> [Study material]:
● ● ● ● ● ● ●
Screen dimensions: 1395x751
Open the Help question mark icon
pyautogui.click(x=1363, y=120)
● ● ● ● ● ● ●
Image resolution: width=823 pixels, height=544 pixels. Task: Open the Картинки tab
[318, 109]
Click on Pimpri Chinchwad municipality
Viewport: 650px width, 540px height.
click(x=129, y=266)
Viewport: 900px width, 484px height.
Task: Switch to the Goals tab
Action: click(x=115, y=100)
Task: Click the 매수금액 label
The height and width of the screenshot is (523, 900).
● ● ● ● ● ● ●
> [Directions for this task]: All that belongs in the answer is the run of lines above from the line containing "Task: Click the 매수금액 label" through the line containing "The height and", exactly as written.

> [Result]:
Task: Click the 매수금액 label
The height and width of the screenshot is (523, 900).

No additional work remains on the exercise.